Ultimate Cook Book_ 900 New Recipes, Thousands of Ideas - Bruce Weinstein [426]
Bread Crumbs. Available in fresh or dried form, you cannot substitute one for the other. Fresh bread crumbs are made with, of course, fresh bread. Tear the crust off slices of stale white or wheat bread; pulse in a food processor fitted with the chopping blade a few times until the consistency of coarse sand. One ½-inch slice of bread will make a little more than ¼ cup fresh bread crumbs. One caveat: “whipped” bread will often yield only gummy crumbs because of the high-fat content. Dried bread crumbs are available seasoned or unseasoned (that is, plain); no recipe in this book calls for seasoned crumbs. If you’d like to make your own, bake crust-removed, ½ inch slices of bread on a lipped baking sheet in a preheated 275°F oven until brown and crisp, turning once, 25 to 35 minutes. Cool completely on the baking sheet, then pulse in a food processor fitted with the chopping blade until coarsely ground.

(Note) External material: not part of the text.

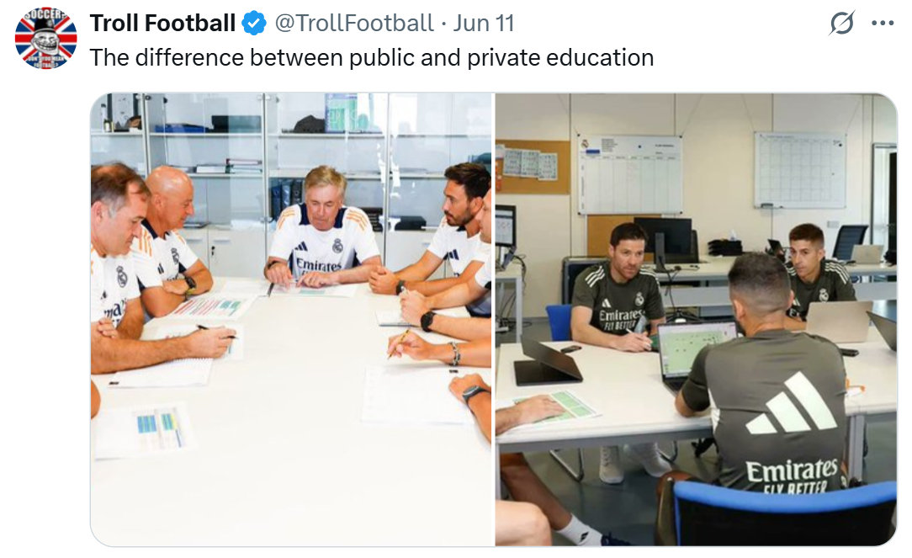Click the Adidas logo on the dark shirt's back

Broth. We recommend using reduced-sodium broth; you can thus control the salt in the dish. If you use standard canned broth, cut out the salt in the recipe and check again when the dish is done to see if you need more. In no case do we recommend bouillon cubes as a substitute for broth; these are mostly salt and a coloring agent.
Brown Sugar. See Sugar.
Butter. Our recipes only call for unsalted butter. If you use salted butter, reduce the salt in the recipe by half, then check at the end of cooking to see if you need to add more.
If you melt butter in a microwave, beware of splatters caused by the butter melting internally, superheating, and bursting out. To prevent this, cut the butter into 1-tablespoon sections, place in a small bowl, and microwave in 15-second increments, swirling the bowl after each heating. When almost all the butter has melted, remove the bowl from the microwave and let the residual heat melt any remainder.
Buttermilk. Here’s one baking staple most of us don’t keep on hand. One solution is to substitute powdered buttermilk, available at gourmet markets, specialty food stores, and from suppliers on the Web. Simply make the amount of buttermilk you need, based on the package instructions, then add it to the batter as indicated. Once opened, powdered buttermilk must be refrigerated for up to 1 year.
If you have neither fresh nor powdered, you can substitute 1 cup whole milk and 1 tablespoon lemon juice; stir together and set aside at room temperature for 5 minutes.
Cake Flour. See Flour.
Chili Oil. This Asian condiment is chile-steeped oil, tinted orange or red by the chiles’ oils and infused with the chemical inferno in their membranes and seeds. By and large, Malaysian and Thai bottlings are hotter than Chinese. Because it goes rancid quickly after opening, store chili oil in the refrigerator. It should not be used as an oil for sautés.
Chipotle Chiles. Chipotles are smoked dried jalapeño chiles; they are often sold in larger supermarkets or Latin American markets. They should be toasted or softened before use, as the recipe indicates. Remove the inner membranes and seeds for a milder taste.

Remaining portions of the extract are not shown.